Otros países nos muestran que las cosas pueden ser diferentes. En Europa occidental los partidos tienen una gran tradición política y están estructurados a nivel de estados, de regiones, ciudades y barrios. En Alemania, el Reino Unido o Francia, para ser candidato al parlamento federal hay que ser electo como delegado de barrio, luego de la ciudad, luego del estado hasta que en una conferencia nacional se vota por los candidatos que aspiran a una diputación. Además, eso no ocurre de la noche a la mañana, se requiere militar en el partido por años y típicamente los políticos van avanzando, siendo primero diputados comunales, estatales y luego federales. Sería impensable que, de pronto, el candidato del partido A chapulinearaal partido B, simple y sencillamente porque la convención nacional de un partido nunca votaría por tránsfugas de otros partidos. Pero administrar a los chapulines en México es la vida cotidiana de las mafias partidarias que intercambian candidatos como si fueran cartas de una baraja usada.
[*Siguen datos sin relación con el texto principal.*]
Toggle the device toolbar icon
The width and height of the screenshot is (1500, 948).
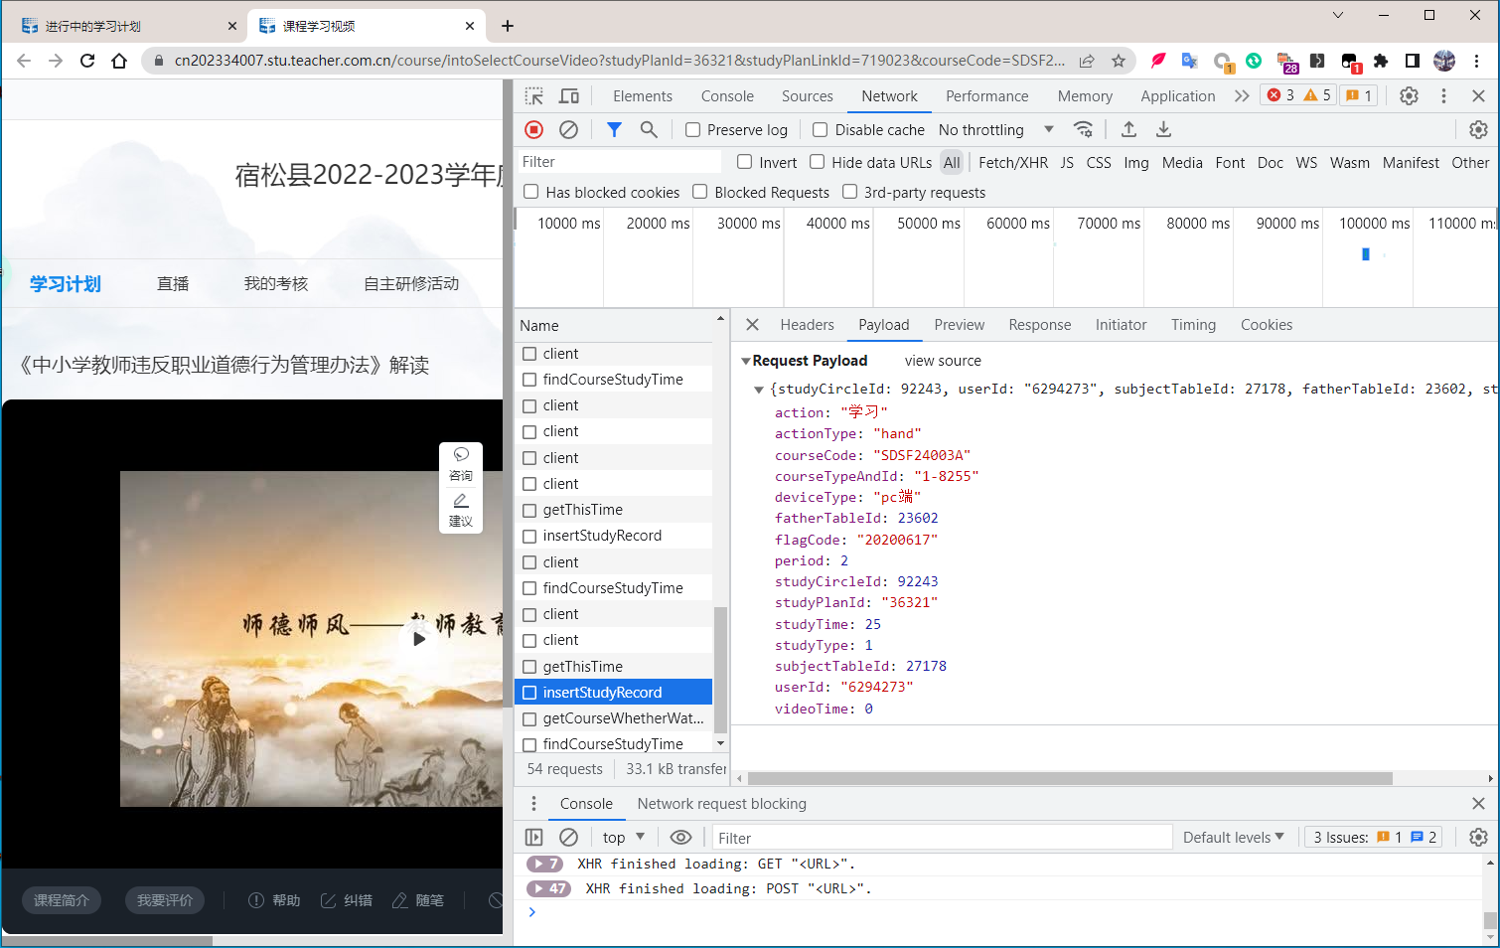click(x=569, y=96)
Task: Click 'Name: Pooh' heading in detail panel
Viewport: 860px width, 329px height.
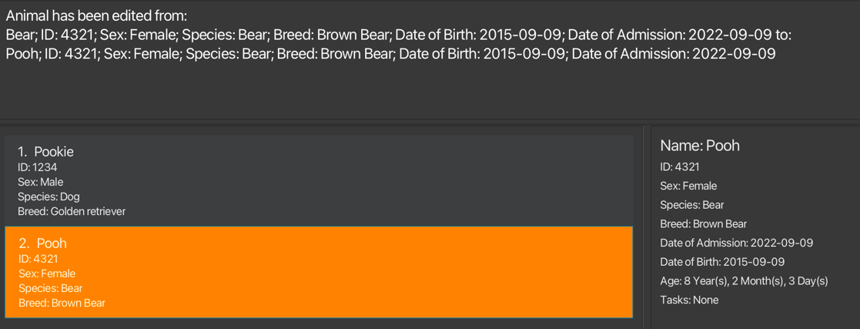Action: (700, 146)
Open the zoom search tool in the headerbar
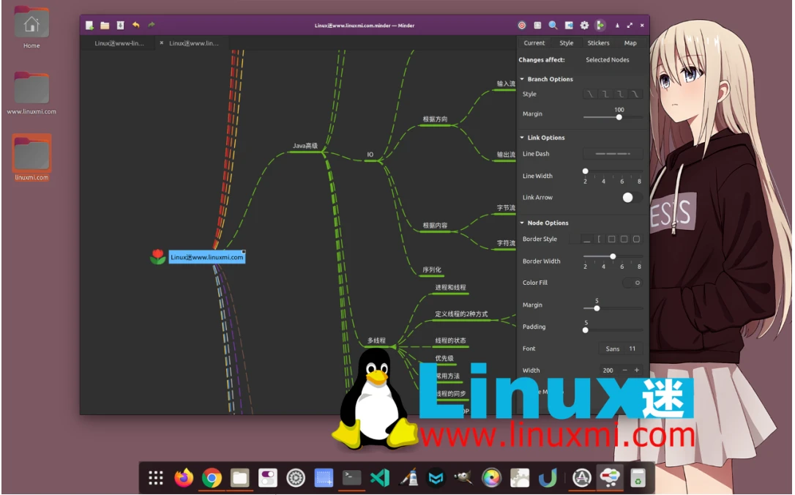This screenshot has width=795, height=495. pos(553,25)
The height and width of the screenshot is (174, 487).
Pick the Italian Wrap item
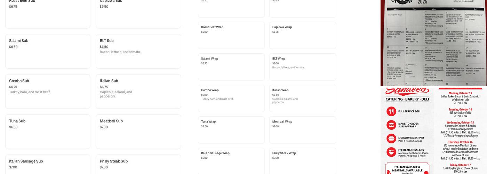[x=303, y=98]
¿Cómo puede entonces México aspirar a ser un país democrático si todo el sistema de partidos está podrido? Hay seis partidos principales, Morena, PT, PVEM, PRI, PAN y MC, y todos se conduce internamente de manera antidemocrática. Y es que los años del priismo dejaron una marca indeleble en la cultura política del país, convirtiendo al sistema de partidos en una caricatura de lo que podría ser. Lo vemos en las gubernaturas de los estados: prácticamente no importa de qué partido sea el gobernador, los grandes contratos e inversiones, los puestos políticos, las notarías, todo eso se reparte y comparte con los amigos. Así es en el Nuevo León de MC, en Chiapas del PVEM, en Edomex de Morena, etc.
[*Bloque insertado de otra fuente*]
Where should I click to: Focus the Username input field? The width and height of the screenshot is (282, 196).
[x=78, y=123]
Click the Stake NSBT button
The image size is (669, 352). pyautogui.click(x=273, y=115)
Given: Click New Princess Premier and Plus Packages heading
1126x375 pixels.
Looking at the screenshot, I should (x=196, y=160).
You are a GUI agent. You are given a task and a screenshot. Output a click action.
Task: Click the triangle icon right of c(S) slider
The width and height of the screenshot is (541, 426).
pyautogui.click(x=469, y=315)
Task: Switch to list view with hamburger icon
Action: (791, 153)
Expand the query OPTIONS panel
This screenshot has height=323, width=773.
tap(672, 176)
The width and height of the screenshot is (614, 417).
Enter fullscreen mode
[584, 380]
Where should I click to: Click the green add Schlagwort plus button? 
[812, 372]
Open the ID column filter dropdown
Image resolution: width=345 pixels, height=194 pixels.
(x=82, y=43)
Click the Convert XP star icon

La forma descarnada y criminal en la que Morena pudo comprar a los senadores que le faltaban para alcanzar la mayoría calificada en la Cámara de Senadores ha puesto al descubierto, por enésima ocasión, lo disfuncional que son ya las estructuras partidarias en México con respecto a las aspiraciones democráticas de los mexicanos. Ahora que tanteamos en las tinieblas de un retroceso autoritario profundo, por quien sabe cuántos años más, quizás ya la única forma de reparar las cosas es comenzar primero por democratizar a los partidos políticos y terminar con la corrupción al interior de los mismos. Pareciera ser una misión imposible.